Using CSS only, is there a way to apply and even/odd count starting with the last-child element and going backward to the first-child? I can't use JavaScript for this project; this is for emails generated from a database for Silverpop.

I have a table with several rows that need to alternate background colors. These rows are generated from a database, so they number anywhere from 3 to 6 rows. The last row always needs to be white because immediately following that is a table with a grey background, and I can't have the last row be grey.
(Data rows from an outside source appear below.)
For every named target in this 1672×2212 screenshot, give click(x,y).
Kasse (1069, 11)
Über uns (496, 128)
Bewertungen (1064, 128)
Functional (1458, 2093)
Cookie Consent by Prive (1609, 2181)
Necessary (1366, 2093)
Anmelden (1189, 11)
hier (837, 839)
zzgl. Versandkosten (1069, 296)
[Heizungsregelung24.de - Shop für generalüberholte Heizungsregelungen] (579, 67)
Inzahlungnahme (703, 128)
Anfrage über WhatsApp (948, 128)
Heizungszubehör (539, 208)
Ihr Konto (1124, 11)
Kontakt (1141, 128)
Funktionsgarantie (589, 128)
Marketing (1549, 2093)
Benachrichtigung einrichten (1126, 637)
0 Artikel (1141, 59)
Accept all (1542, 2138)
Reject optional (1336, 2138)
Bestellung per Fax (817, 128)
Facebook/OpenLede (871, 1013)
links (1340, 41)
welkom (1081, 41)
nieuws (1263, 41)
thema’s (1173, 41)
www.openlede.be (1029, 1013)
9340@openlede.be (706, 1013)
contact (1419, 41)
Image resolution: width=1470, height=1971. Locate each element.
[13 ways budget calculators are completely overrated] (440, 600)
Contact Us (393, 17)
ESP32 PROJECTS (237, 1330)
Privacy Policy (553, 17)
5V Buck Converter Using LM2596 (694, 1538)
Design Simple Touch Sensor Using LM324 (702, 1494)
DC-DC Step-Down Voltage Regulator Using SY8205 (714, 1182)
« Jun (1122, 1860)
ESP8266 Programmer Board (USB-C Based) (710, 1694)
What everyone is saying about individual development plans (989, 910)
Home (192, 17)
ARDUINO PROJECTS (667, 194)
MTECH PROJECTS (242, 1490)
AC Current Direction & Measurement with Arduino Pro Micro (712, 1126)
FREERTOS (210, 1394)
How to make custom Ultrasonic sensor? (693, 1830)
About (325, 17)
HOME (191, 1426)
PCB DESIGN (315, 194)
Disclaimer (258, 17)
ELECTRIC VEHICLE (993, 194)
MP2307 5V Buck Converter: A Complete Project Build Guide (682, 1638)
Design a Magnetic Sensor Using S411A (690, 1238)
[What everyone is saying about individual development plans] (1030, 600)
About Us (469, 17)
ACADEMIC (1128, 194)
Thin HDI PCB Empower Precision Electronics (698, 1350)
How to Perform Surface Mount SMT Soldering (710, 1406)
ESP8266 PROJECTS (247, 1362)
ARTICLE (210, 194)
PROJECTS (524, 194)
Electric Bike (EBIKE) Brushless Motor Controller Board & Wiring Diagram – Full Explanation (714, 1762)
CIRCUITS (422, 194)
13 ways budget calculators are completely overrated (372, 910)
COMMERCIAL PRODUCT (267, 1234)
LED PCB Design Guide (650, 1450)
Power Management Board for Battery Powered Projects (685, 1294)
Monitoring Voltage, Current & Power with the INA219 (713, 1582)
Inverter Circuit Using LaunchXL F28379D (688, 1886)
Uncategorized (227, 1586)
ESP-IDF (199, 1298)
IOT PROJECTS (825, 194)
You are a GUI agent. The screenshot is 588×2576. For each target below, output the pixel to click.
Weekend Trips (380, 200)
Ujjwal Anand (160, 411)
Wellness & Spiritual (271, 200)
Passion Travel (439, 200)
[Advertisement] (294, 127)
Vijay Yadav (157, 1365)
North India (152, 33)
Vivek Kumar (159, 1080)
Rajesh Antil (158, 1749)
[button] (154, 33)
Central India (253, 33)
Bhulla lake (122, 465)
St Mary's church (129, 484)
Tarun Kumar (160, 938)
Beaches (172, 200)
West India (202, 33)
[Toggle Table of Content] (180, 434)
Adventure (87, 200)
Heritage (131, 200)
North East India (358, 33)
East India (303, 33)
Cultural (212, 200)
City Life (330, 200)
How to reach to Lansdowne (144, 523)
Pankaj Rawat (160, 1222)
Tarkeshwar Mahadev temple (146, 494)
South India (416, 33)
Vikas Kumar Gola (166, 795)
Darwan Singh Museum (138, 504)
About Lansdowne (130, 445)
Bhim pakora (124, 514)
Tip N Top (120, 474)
I'll have a fallback for those email clients that don't support E:nth-of-type.

tr:nth-of-type(even) { grey } would work for 3 rows:

<table>
<tr></tr> (white)
<tr></tr> (grey)
<tr></tr> (white)
</table>

tr:nth-of-type(even) { grey } wouldn't work for 4 rows:

<table>
<tr></tr> (white)
<tr></tr> (grey)
<tr></tr> (white)
<tr></tr> (grey)
</table>

Answer 1

Looking at MDN, :nth-last-of-type seems to be what you want.

tr:nth-last-of-type(even) {background-color: gray}

JS Fiddle Demo

Answer 2

Yes, :nth-last-of-type() exists for this purpose:

tr:nth-last-of-type(even)

However, there isn't a way to provide a fallback for browsers and email clients that don't support this selector with just CSS. You will need to have your application add a class name to the appropriate rows and target by that class instead. If you're unable to modify the application, then you might well be stuck.